3. Evaluation Protocol

The study introduces a novel Headroom-Normalized Forgetting Curve evaluation on the LoCoMo benchmark (a long-term conversational memory dataset).

Metric: Memory Recall Rate ( $\rho$ $ρ$ ).
- It measures the F1-score gain provided by the persistent memory compared to the same model with memory zeroed out.
- It is normalized by the "headroom" (the maximum possible improvement from the zero-memory baseline to the gold standard).
- Scale: 0% (no contribution) to 100% (perfect recall).
Baseline: A stateless model with no memory. By definition, its recall rate is 0% across all lags.
Variables:
- Evidence Lag: The number of turns between the fact being stated and the question being asked.
- Capacity: Two scales tested: 1× (small bank) and 10× (large bank).

4. Key Results

Capacity Dependence

1× Capacity (Small Bank): Three methods collapsed to near-zero performance (M.1 Prefix, M.3 KV Ext, M.5 Gated). Only M.2 (Parallel XAttn), M.6 (Slot), and M.4 (Hebbian) showed positive recall.
- Winner: M.2 XAttn and M.6 Slot dominated at low capacity.
10× Capacity (Large Bank): All six methods produced positive, non-trivial memory-recall curves.
- Winner: M.4 Hebbian achieved the highest long-lag retention and mean score, followed closely by M.3 and M.6.
Conclusion: Memory bank size is a critical design parameter. Methods with selective write mechanisms (attention-coupled, Hebbian, sparse slots) are more robust to capacity constraints.

Knowledge Accumulation

The study measured "Cumulative Knowledge" over 30 sessions.
The best methods (M.2, M.4, M.6) showed steady knowledge growth ( $\Delta K \approx 7-9\%$ ), proving the system can accumulate facts over time without retraining.
Collapsed methods showed no growth.

Adapter Interference

The paper analyzed whether the adapter degrades the model's original capabilities when memory is empty ("Adapter Tax").
Results showed the tax is modest (2–4%).
At 10× capacity, the Net Benefit (Memory Gain - Adapter Tax) was positive for all methods, confirming that the memory contribution outweighs the interference.

5. Key Contributions

Latent-Space Persistent Memory: Demonstrated that persistent memory can exist entirely within the continuous latent space of a frozen LLM, using differentiable operations rather than text-level retrieval.
Architectural Taxonomy: Defined and implemented six distinct methods covering three injection points and four write mechanisms, providing a comparative design space for future research.
Evaluation Protocol: Introduced a headroom-normalized forgetting curve metric that isolates the specific contribution of persistent memory, avoiding confounding factors from general QA ability.
Feasibility Proof: Proved that even with a single frozen 3B-parameter backbone and minimal adapters, a system can achieve "conversational learning" (accumulating knowledge across sessions).

6. Significance and Future Work

Feasibility Baseline: This pilot study establishes that latent-space memory is viable under severe resource constraints.
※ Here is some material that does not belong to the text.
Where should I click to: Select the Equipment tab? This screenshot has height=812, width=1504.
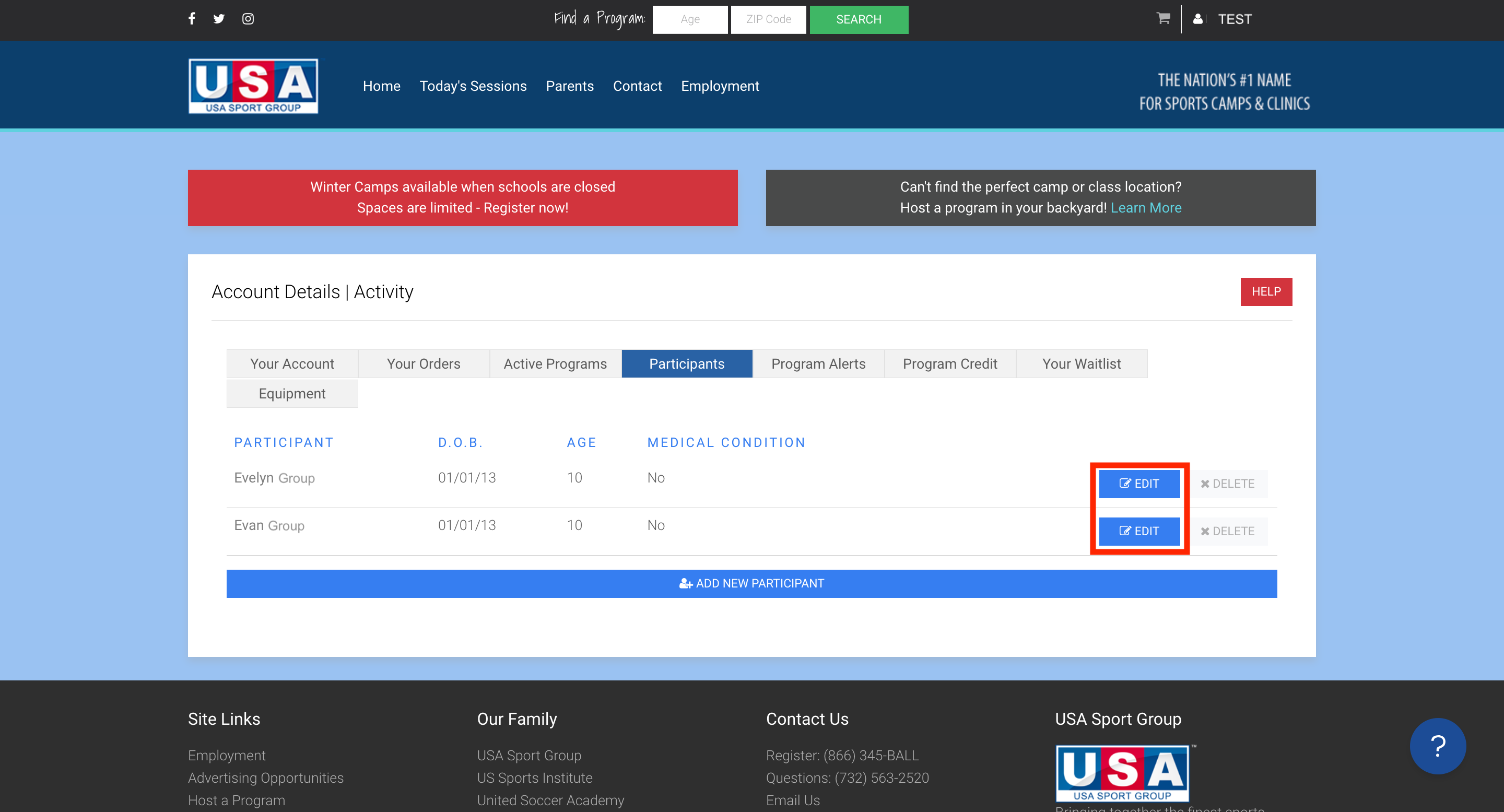(x=292, y=393)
It proves the bottleneck is not the frozen decoder's inability to attend to memory, but rather the quality of the write/read pathways and memory capacity.
Scalability: Unlike text-based memory which scales linearly with token count (increasing inference cost), latent memory is a compact numerical array. It can theoretically scale to millions of slots with negligible impact on per-turn inference cost.
Future Directions: The authors argue that full end-to-end training (unfreezing the backbone) on larger models (70B+) with massive datasets and memory banks will yield substantially stronger results. The current work provides the necessary taxonomy and evaluation framework for such industrial-scale efforts.
Cognitive Analogy: The framework mirrors human cognitive systems (episodic vs. semantic memory), suggesting that latent-space memory is a more natural substrate for LLM cognition than symbolic text buffers.

In summary, the paper successfully demonstrates that frozen LLMs can be retrofitted with persistent, learnable memory using small adapters, enabling them to retain and recall information across sessions, provided the memory architecture and capacity are appropriately designed.